▶ **WHAT NEEDS TO BE DONE**
Rescale the lines between the one holding "Task: Click the question mark help button" and the one holding "Action: click(542, 30)", inclusive: reproduce them in full, requests included, but multiply each click coordinate in the answers by 1.6 and round to whole numbers, with halves rounded up. Leave the pictures out.

▶ **DATA ENTRIES**
────────────────

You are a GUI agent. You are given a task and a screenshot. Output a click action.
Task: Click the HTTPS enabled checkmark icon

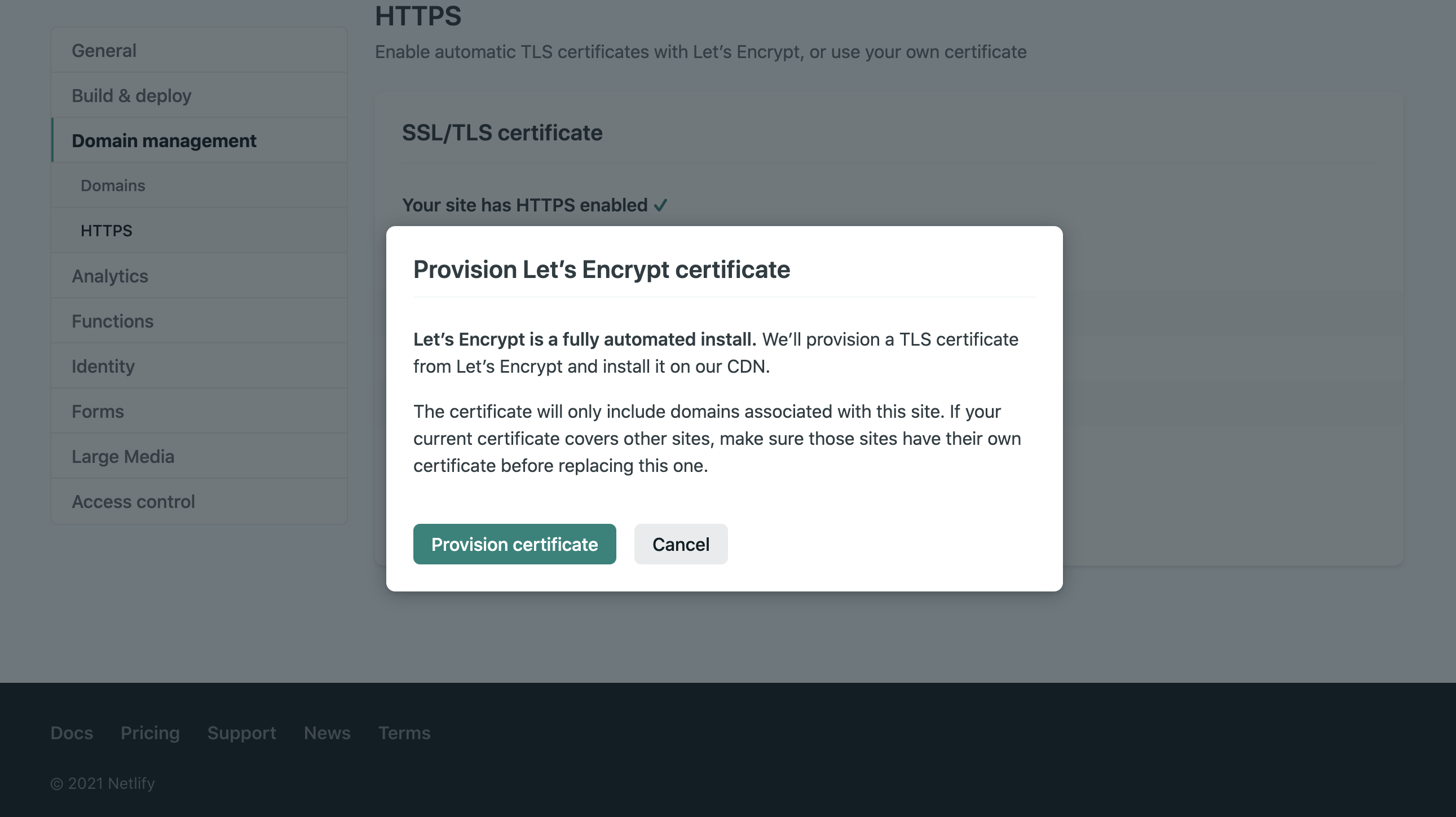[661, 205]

────────────────

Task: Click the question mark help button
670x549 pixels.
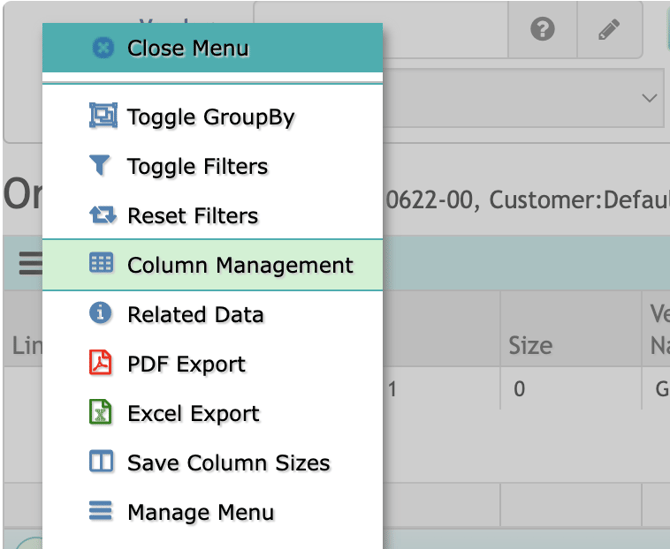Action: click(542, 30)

────────────────

▶ **ANSWER TO THIS TASK**
Task: Click the question mark help button
670x549 pixels.
Action: click(867, 48)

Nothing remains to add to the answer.